Face à la chute des cours mondiaux et à un important stock d’invendus, les autorités ivoiriennes ont réduit de 57 % le prix bord-champ du cacao pour la campagne intermédiaire 2025-2026. Fixé à 1 200 FCFA le kilogramme, ce nouveau tarif marque un net recul par rapport aux 2 800 FCFA appliqués durant la campagne principale.
Le 4 mars 2026, le gouvernement ivoirien a annoncé la fixation du prix d’achat du cacao aux producteurs à 1200 FCFA/kg pour la campagne intermédiaire 2025-2026, ouverte avec un mois d’avance. Lors de la campagne principale d’octobre à février, le prix bord-champ avait atteint un niveau record de 2800 FCFA/kg.
Cette révision intervient dans un contexte de forte volatilité des cours internationaux, qui ont récemment reculé autour de 3000 dollars la tonne après un pic historique enregistré fin 2024 à New York. Le différentiel entre le prix garanti aux planteurs et les niveaux du marché mondial avait fragilisé l’équilibre financier du système de commercialisation.

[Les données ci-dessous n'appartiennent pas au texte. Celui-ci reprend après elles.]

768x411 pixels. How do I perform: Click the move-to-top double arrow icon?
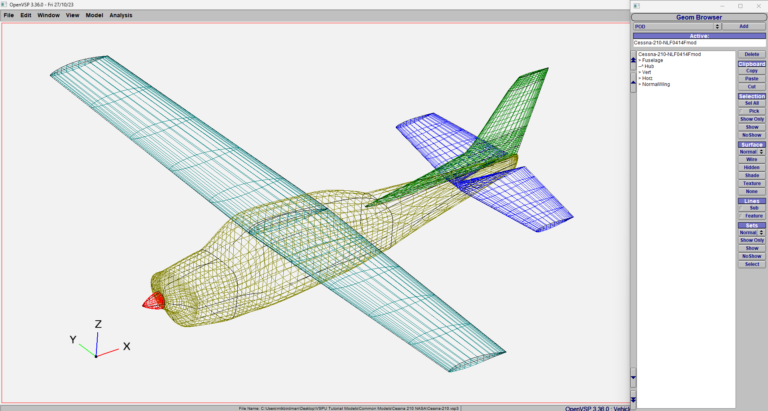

La baisse des cours s’est traduite par un ralentissement des achats de la part des négociants internationaux et par la constitution d’un stock d’environ 100.000 tonnes de fèves issues de la récolte principale, selon les données du Conseil du Café-Cacao.

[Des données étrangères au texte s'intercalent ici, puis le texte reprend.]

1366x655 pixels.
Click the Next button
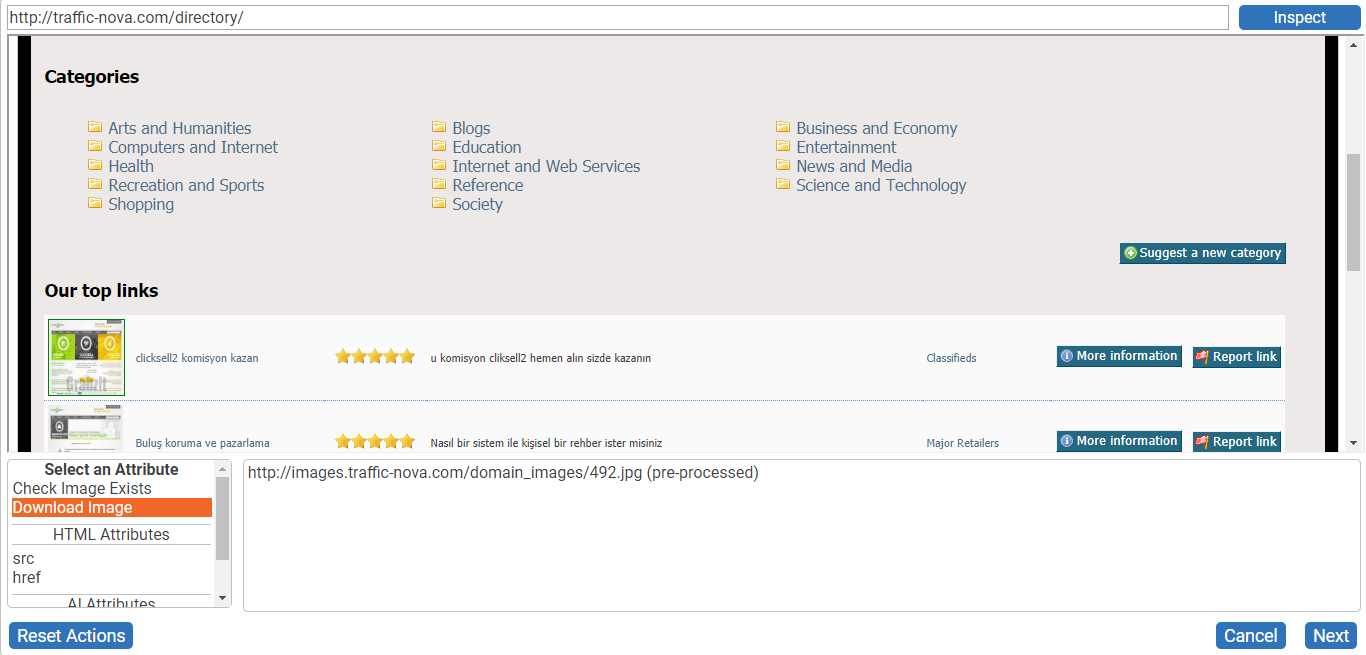coord(1331,636)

Pour soutenir les producteurs et injecter de la liquidité dans la filière, l’État a engagé un programme de rachat de ces volumes au prix précédent, mobilisant un budget de 280 milliards de FCFA. Une partie des stocks a déjà été acquise, afin de désengorger les zones de production et de relancer les flux vers les ports d’Abidjan et de San Pedro.

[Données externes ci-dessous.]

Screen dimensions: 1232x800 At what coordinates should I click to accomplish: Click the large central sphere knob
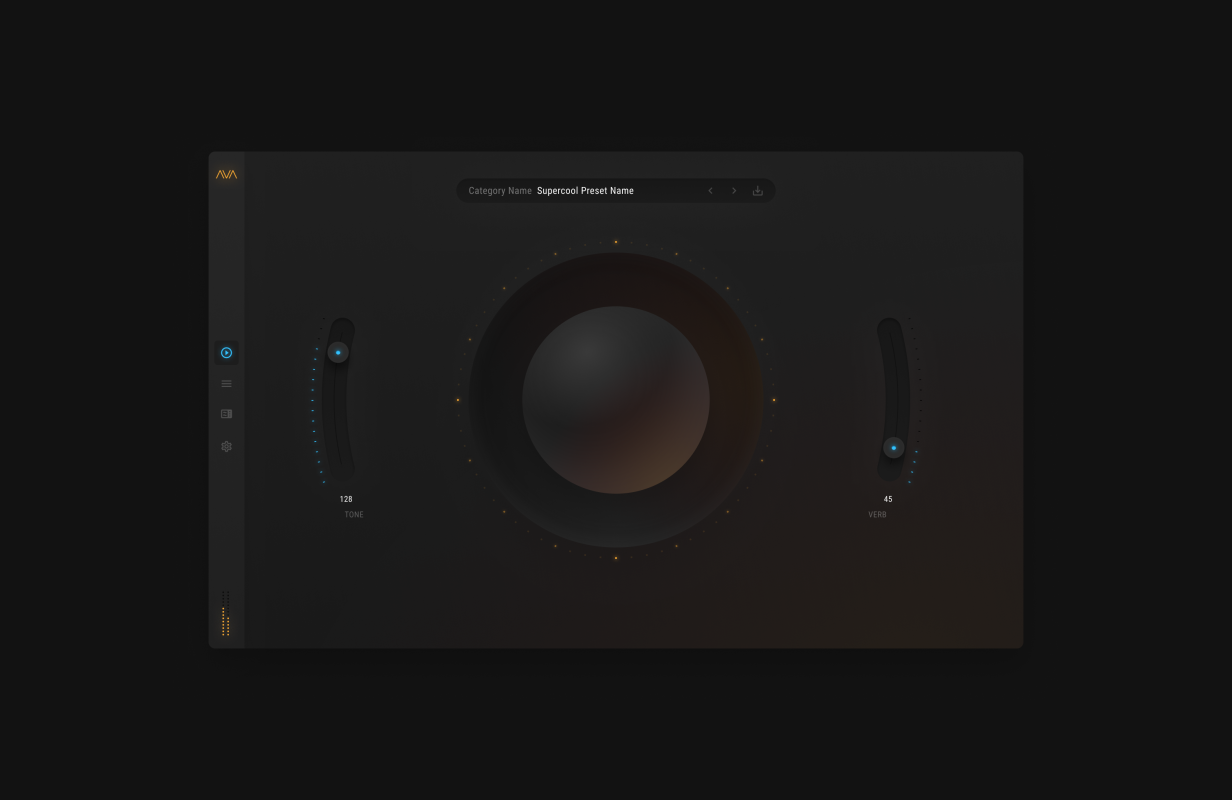[x=616, y=400]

Au-delà de l’ajustement tarifaire, la mesure vise à rétablir la compétitivité de la filière ivoirienne dans un environnement régional marqué par des révisions similaires au Ghana. La réduction du prix bord-champ doit permettre d’aligner davantage les coûts sur les réalités du marché international et d’accélérer les opérations d’exportation.
Les premières données font état d’un regain d’activité dans les principaux ports cacaoyers du pays. Cette évolution intervient alors que la Côte d’Ivoire, premier producteur mondial, cherche à stabiliser une filière stratégique pour son économie et ses recettes d’exportation.